2.4. The Effect of PS on Hippocampal DAT, MAO-A, MAO-B, COMT, and BDNF mRNAs in FM and SM Rats

The hippocampal content of MAO-A mRNA increased threefold in stressed SMs compared to unstressed SMs (p = 0.002) and fourfold compared to stressed FMs (p = 0.001) (Table 2). The content of MAO-B mRNA increased seven times in stressed SMs compared to unstressed SMs (p < 0.0001). In stressed SMs, the hippocampal content of MAO-A mRNA positively correlated (Supplementary File S1) with the AI value (r = 0.84; p < 0.05) and MAO-B mRNA (r = 0.85 p < 0.05). In stressed rats, the hippocampal content of MAO-A mRNA positively correlated with plasma CORT concentration (r = 0.65; p < 0.05) and MAO-B mRNA (r = −0.66; p < 0.05).
Stressed FM rats showed threefold increases in COMT mRNA (p = 0.025) and DAT mRNA (p = 0.015) and a twofold increase in BDNF mRNA (p = 0.035) compared to unstressed FMs.
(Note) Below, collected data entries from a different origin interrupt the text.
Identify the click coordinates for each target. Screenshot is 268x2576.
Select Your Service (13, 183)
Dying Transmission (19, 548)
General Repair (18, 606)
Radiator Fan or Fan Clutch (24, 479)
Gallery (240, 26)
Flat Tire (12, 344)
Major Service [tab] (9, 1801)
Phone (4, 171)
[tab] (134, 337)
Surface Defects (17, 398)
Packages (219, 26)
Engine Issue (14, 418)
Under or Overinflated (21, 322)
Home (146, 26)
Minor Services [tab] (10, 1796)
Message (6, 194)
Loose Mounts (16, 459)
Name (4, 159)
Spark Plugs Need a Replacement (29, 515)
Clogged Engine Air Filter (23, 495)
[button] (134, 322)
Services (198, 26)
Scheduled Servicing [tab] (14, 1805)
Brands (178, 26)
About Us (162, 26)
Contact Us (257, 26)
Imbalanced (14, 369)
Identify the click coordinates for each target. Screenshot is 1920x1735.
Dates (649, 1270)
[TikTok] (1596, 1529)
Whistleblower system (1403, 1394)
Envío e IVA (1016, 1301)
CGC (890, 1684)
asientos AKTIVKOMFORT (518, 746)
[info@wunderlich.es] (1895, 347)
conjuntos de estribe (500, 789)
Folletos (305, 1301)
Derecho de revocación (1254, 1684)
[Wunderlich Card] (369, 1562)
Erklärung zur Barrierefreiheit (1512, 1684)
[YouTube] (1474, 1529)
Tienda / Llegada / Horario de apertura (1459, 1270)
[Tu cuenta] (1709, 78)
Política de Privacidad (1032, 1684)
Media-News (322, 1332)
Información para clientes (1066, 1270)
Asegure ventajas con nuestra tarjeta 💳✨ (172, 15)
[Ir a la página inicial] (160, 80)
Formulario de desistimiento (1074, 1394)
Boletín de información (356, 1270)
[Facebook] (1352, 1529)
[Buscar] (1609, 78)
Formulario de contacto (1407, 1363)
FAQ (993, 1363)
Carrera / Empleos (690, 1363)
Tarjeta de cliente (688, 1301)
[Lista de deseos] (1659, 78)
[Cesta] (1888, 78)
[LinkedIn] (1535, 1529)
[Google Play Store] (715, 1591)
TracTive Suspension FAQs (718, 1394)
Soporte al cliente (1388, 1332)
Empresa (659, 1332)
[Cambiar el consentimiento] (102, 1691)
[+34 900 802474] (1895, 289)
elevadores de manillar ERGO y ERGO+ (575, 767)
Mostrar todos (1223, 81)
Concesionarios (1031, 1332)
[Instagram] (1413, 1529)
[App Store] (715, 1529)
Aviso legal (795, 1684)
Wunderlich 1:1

In contrast, in stressed SMs, the BDNF mRNA content was 43% lower compared to unstressed SMs (p = 0.016) and 84% lower compared to stressed FMs (p < 0.0001).
Stressed FMs showed negative correlations (Supplementary File S1) between AI and DAT (r = −0.8; p < 0.05) and COMT (r = −0.75; p < 0.05). Noteworthy, in stressed FMs, the BDNF mRNA content positively correlated with the time spent in the open arms (r = 0.48; p < 0.05) and with the number of entries into the open arms (r = 0.39; p < 0.05), and negatively correlated with the time spent in the closed arms (r = −0.48; p < 0.05) and the AI value (r = −0.8; p < 0.05). Stressed FMs showed positive correlations between the contents of DAT mRNA and the BDNF mRNA (r = 0.8; p < 0.05) and between the COMT mRNA and the BDNF mRNA (r = 0.82; p < 0.05). In addition, a positive correlation was noted between BDNF mRNA level and DA concentration in the hippocampus (r = 0.79; p < 0.05).
Stressed SMs showed negative correlations (Supplementary File S2 Table S1) between the BDNF mRNA content, the MAO A mRNA content (r = −0.49; p < 0.05) and the MAO-B mRNA content (r = −0.49; p < 0.05) with the plasma CORT concentration (r = −0.79; p < 0.05). In addition, there was a negative correlation between BDNF mRNA level and AI (r = −0.91; p < 0.05) and a positive correlation between BDNF mRNA and DA levels (r = 0.76; p < 0.05).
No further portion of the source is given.